Implications for risk & threat management: What can we do about unknowns?
Threat management may be more black and white than gray
In a sense this points out that most breaches are caused because of an inadequate visibility of the most critical elements of an organization system - its critical applications, its critical data assets, its network connectivity, or privileged access flows. This problem is relatively straightforward to fix since it involves visibility of a relatively small number of critical elements. This is good news. Imagine if this were not the case. If data breaches had involved mostly known elements, both detection and risk mitigation would have had to become more sophisticated around behavior.
Step 1 - Data: The dominant unknown
This analysis shows that 66% of data breaches have an element of unknown data or data store. This points to the need for data discovery (to find databases) and data classification (particularly for critical data assets like SSN, credit cards, and PII information). If such stores were to be found and inventoried, their security would automatically be raised. The simplest first step is to discover the unknown data. It also covers dominant number of breaches, so this step has a huge return on investment.

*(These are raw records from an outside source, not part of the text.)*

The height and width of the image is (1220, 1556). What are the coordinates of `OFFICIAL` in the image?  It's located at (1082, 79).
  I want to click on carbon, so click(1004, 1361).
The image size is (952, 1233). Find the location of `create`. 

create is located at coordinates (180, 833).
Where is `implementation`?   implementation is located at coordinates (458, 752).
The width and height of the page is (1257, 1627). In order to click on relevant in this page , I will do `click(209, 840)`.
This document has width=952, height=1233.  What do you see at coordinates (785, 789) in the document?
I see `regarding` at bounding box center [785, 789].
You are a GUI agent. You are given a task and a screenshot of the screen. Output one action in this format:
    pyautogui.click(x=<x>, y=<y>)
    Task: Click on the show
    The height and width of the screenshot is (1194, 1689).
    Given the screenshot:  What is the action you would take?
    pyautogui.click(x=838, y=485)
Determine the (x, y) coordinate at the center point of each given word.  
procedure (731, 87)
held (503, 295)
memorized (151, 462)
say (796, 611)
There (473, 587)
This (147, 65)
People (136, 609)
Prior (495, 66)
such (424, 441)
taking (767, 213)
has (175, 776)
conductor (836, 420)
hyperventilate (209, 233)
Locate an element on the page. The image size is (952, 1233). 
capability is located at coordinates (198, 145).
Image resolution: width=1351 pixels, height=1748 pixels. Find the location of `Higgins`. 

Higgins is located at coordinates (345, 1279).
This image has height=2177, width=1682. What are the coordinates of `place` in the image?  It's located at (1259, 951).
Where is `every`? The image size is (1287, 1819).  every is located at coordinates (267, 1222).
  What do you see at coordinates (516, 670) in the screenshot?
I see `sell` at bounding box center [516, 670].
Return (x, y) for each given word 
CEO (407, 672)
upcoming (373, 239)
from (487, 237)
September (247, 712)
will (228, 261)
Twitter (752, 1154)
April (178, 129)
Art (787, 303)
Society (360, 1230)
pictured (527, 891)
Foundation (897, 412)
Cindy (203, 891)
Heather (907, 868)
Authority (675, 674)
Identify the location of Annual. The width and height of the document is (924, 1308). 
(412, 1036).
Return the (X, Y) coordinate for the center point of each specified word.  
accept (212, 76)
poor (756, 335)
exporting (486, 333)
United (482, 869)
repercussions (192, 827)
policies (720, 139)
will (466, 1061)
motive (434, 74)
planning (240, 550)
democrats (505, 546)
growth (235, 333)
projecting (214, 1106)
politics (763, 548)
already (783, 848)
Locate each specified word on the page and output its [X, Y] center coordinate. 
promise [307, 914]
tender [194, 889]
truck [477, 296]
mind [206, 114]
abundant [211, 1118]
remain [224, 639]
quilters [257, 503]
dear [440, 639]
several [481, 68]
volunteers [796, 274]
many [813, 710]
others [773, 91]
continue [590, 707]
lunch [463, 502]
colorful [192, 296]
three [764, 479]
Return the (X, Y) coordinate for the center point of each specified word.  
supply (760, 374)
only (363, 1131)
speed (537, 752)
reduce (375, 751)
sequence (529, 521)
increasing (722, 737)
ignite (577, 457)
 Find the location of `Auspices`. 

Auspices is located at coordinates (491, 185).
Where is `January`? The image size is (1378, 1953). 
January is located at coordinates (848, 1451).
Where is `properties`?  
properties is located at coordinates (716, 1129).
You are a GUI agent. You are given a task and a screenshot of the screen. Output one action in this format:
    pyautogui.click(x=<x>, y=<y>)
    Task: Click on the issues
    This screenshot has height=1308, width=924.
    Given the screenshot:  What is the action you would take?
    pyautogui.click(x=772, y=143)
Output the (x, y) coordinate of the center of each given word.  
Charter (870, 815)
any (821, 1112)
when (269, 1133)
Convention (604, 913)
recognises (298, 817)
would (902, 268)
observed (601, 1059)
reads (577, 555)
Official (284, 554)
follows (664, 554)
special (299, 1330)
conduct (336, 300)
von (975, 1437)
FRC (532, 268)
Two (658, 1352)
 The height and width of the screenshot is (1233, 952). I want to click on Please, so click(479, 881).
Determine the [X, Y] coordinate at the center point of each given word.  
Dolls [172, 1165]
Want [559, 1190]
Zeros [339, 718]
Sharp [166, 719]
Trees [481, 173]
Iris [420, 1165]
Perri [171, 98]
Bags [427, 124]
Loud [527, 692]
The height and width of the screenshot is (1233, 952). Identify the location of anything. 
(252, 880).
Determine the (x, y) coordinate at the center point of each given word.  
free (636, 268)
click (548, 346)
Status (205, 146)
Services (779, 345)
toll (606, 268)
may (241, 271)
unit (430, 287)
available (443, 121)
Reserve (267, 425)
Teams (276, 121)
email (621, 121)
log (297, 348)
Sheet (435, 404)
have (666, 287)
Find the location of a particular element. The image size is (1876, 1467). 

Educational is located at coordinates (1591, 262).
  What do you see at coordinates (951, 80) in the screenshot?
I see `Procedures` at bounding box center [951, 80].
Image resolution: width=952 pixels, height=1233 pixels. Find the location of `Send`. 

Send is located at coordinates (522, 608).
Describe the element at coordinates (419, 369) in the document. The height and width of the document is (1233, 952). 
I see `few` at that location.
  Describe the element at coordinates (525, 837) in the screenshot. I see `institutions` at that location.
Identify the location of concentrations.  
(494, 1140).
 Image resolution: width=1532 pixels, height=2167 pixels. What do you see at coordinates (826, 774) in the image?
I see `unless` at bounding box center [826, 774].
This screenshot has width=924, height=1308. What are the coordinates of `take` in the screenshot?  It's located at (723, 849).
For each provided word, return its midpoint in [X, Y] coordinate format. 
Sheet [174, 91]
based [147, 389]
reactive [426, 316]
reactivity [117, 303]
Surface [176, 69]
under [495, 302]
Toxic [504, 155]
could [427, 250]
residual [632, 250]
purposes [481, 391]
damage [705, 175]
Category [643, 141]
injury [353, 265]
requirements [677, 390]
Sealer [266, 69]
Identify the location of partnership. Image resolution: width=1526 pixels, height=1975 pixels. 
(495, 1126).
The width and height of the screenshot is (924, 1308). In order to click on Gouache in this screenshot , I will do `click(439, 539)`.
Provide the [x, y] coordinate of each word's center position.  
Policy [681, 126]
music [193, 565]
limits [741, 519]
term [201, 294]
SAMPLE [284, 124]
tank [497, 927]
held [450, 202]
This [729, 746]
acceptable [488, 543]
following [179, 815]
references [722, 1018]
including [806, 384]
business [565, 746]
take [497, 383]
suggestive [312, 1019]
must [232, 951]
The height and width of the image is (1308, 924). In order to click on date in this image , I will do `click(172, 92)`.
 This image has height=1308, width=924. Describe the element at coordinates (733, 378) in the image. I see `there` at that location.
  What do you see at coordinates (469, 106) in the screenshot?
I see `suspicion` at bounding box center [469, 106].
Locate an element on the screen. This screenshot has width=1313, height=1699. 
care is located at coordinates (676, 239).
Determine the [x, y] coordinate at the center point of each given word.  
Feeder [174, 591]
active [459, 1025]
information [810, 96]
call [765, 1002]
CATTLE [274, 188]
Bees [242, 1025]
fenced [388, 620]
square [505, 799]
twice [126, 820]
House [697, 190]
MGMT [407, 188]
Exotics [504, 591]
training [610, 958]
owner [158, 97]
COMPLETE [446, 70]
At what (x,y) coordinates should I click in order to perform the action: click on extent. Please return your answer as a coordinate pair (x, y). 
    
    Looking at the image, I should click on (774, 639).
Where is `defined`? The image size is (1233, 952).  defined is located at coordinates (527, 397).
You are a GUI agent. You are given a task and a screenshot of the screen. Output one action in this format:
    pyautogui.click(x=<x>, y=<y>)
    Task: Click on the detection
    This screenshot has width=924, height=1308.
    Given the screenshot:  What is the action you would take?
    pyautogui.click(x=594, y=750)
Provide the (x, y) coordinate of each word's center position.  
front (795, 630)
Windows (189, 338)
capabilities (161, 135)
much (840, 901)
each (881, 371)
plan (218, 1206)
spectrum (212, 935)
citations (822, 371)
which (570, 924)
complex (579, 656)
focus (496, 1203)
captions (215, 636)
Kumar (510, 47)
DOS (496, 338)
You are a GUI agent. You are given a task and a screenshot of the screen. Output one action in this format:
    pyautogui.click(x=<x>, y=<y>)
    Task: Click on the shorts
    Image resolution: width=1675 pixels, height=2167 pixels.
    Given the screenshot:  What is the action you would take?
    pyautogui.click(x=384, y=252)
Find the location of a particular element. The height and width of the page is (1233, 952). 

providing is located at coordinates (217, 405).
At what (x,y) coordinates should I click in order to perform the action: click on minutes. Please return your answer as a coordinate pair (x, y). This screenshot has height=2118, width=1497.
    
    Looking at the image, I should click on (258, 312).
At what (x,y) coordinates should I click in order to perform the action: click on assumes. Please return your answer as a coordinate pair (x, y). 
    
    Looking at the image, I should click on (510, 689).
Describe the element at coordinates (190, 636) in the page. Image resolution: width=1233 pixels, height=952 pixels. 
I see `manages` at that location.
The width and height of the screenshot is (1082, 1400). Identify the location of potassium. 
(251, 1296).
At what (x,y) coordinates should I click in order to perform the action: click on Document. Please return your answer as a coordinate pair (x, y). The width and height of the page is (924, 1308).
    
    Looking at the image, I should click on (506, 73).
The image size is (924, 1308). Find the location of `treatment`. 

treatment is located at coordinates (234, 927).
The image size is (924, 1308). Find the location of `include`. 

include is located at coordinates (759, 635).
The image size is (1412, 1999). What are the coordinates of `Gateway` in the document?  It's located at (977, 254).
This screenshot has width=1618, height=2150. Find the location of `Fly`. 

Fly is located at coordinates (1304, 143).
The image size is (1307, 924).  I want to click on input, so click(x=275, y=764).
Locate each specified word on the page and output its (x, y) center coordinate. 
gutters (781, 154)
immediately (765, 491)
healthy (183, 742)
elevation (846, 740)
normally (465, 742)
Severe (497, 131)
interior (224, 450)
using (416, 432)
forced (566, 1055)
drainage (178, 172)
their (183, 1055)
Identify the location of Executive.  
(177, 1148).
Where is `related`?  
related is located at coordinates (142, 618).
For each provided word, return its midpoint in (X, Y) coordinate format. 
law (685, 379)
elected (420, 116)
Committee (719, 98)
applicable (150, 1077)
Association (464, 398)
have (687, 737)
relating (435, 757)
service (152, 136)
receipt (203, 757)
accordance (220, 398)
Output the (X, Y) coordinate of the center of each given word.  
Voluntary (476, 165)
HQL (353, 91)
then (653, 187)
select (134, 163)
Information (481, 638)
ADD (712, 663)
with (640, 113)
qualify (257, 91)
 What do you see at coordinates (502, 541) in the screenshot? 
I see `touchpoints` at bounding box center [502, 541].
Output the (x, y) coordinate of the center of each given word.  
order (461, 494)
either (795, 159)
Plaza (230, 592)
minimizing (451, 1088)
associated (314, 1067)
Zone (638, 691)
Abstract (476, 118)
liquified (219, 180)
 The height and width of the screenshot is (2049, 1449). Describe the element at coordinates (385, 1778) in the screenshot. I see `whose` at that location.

Step 2 - Data activity risk assessment: cover all unknown unknowns
The next important step is to do a data activity risk assessment - that is to monitor the flows around critical stored data in databases & fileservers (discovered in step above). These flows can show all access activity around stored data. From these activities, simple risk assessment reports can be generated that shed light on the remaining three unknowns accounting for 44% of data breaches:
- Unknown privileges - Discovering and classifying privileged activity with roles should be part of a basic risk assessment exercise. Additionally, high risk privileged activity (such as failed logins, privilege escalation, error codes, access to customer data) should be framed as high priority risks and escalated.
- Unknown connections - Discovering and tracking connections based on access protocols, applications, IP addresses, and hosts should be another part of risk assessment. High risk connections (such as ad hoc activity outside normal applications, activity outside typical set of hosts or IP addresses, etc.) should be framed as high priority risks and escalated.
- Unknown system - Discovering all systems (such as databases and fileservers) that have critical assets should be a basic part of risk assessment.